Ihor Kozlovskyi (; born 16 February 1955) is a Ukrainian scientist, theologian, candidate of historical sciences, writer, public figure. Full member of the Shevchenko Scientific Society in Ukraine (Donetsk branch) since 2019. Senior researcher of the Department of Religious Studies of the Hryhorii Skovoroda Institute of Philosophy of the National Academy of Sciences of Ukraine.

President of the Centre for Religious Studies and International Spiritual Relations, Head of the Donetsk Regional Branch of the Ukrainian Association of Religious Studies, President of the Discovery Centre, Vice President of the Ukrainian Centre for Islamic Studies.

Member of the Expert Council on Freedom of Conscience and Religious Organizations at the Ministry of Culture of Ukraine. He is an advisor to the Minister of Culture, Youth, and Sports of Ukraine. Member of PEN Ukraine. Member of the initiative group «First of December».

Biography 
He was born on 16 February 1954 in Makiivka.

From 1972 to 1974 he served in the Border Troops in the Transcaucasia Border District on the border with Iran.

From 1975 to 1980 he studied at the Faculty of History of Donetsk State University and received a diploma with honours in «Historian. Teacher of history and social sciences».

In 1980–1984 he studied at the graduate school of the Institute of History of the National Academy of Sciences of Ukraine.

From 1980 to 2001 he worked in the Donetsk Regional Executive Committee, and then in the Donetsk Regional State Administration in various positions in the field of religion (officer, senior officer, chief specialist, head of the regional department of religion).

Since 1980 he has been teaching and lecturing on religious studies at universities in Ukraine and the United States.

Since 2001 he is Associate Professor of Religious Studies, Donetsk State Institute of Artificial Intelligence (later the State University of Informatics and Artificial Intelligence), head of the Centre for Religious Studies and International Spiritual Relations.
____________
Set task: Continue the biography of Ihor Kozlovskyi above, starting right after its final sentence.

Data listing:
____________
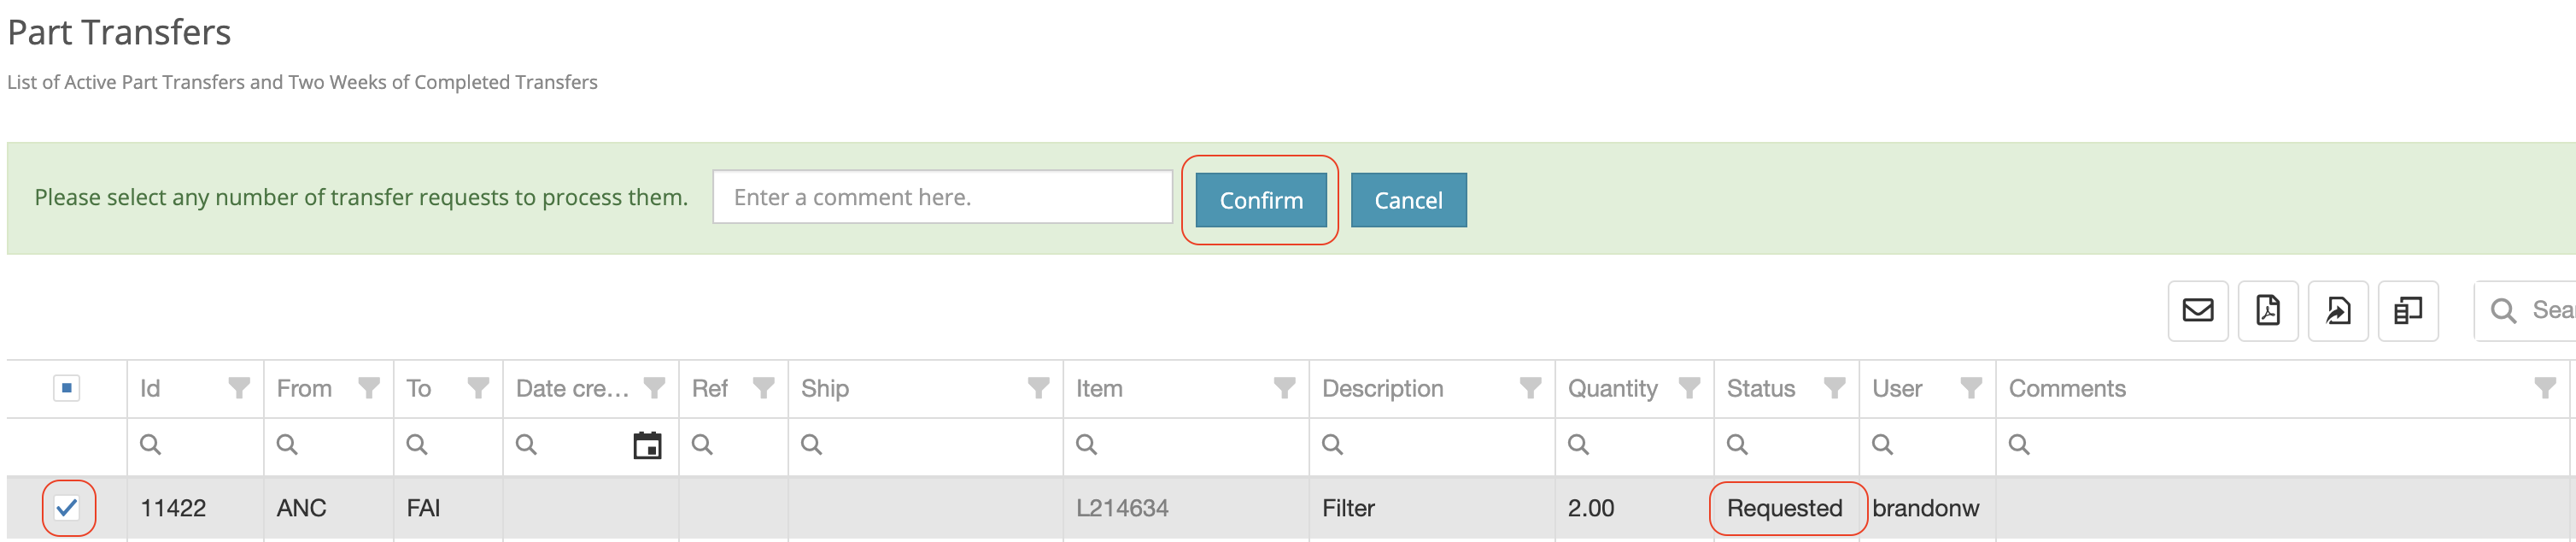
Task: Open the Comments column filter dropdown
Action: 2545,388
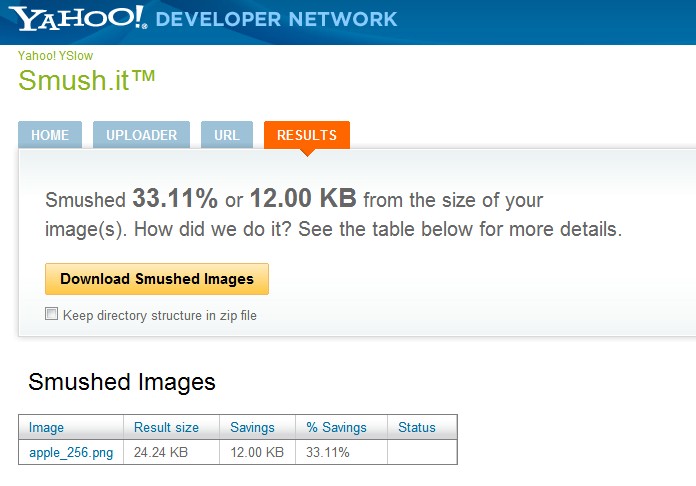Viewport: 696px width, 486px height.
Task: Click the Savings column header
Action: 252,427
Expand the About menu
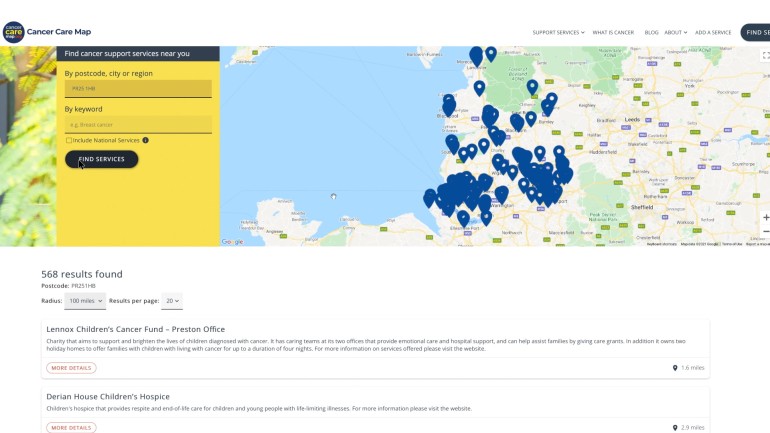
____________
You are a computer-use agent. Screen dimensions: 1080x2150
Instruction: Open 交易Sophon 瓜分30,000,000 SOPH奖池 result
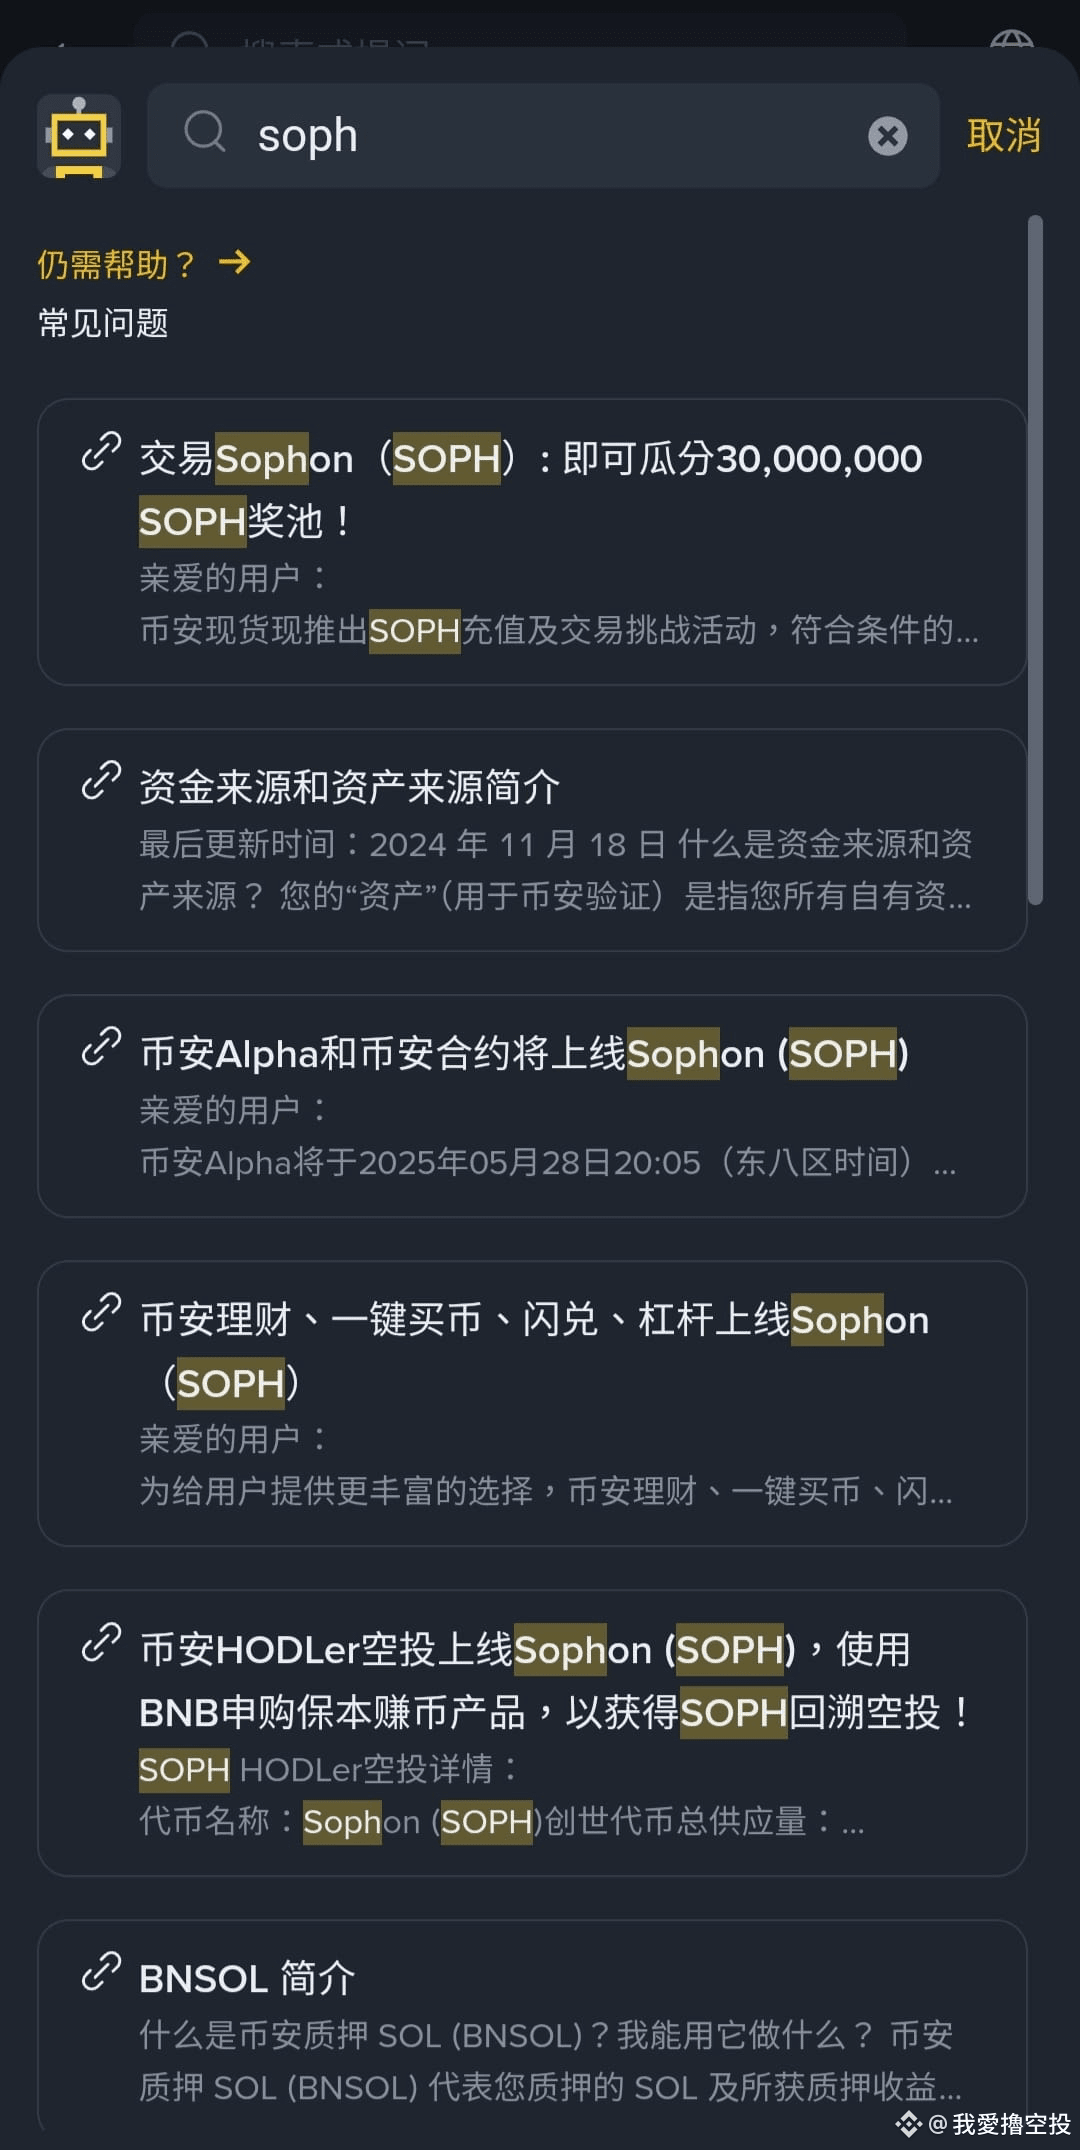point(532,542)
____________
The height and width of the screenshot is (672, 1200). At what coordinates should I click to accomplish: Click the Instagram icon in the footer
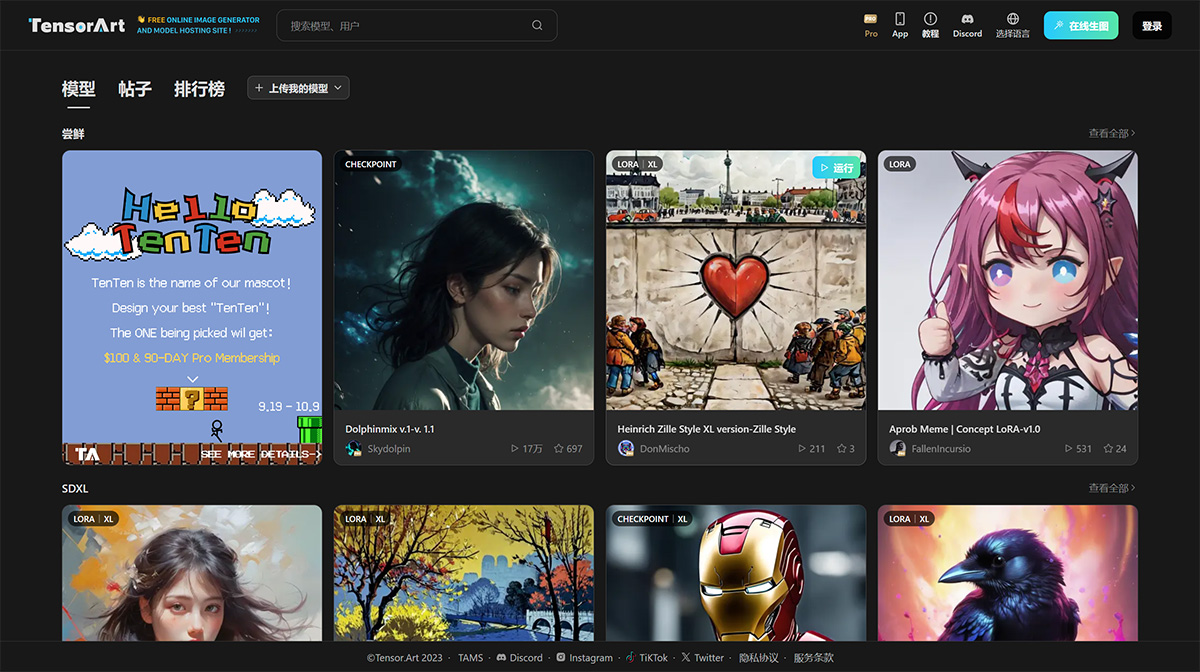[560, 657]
____________
Task output:
From 2011 to 2015 he worked as an associate professor at the Department of Philosophy of Donetsk National Technical University.

In 2012, he defended a dissertation for obtaining a scientific degree of a candidate of historical sciences in specialty «religious studies».

On 27 January 2016, he was captured by the militants of the so-called «Donetsk People's Republic» due to his pro-Ukrainian views, who subjected him to torture and held captive for almost two years. He was released on 27 December 2017.

He is author of more than 50 scientific books and more than 200 articles in dictionaries, encyclopedias, scientific periodicals, as well as poetic collections and prose works.

Rewards and honours 
For his peacekeeping activities was awarded the medal of the Austrian Society of Albert Schweitzer, Knight Order of the Royal Brotherhood of St. Feotonia (Portugal), Honours of the Academy Budo (Martial Arts) Nippon Seybucan (Japan). He is a valid member of the Royal College of Norkity (Portugal), as well as an honorary citizen of Oklahoma (USA).

Sources 

 Хроніка Донецького відділення Наукового Товариства ім. Шевченка / Упорядник і редактор В. С. Білецький. — Донецьк: НТШ, 2012. — Число 2. — 192 с.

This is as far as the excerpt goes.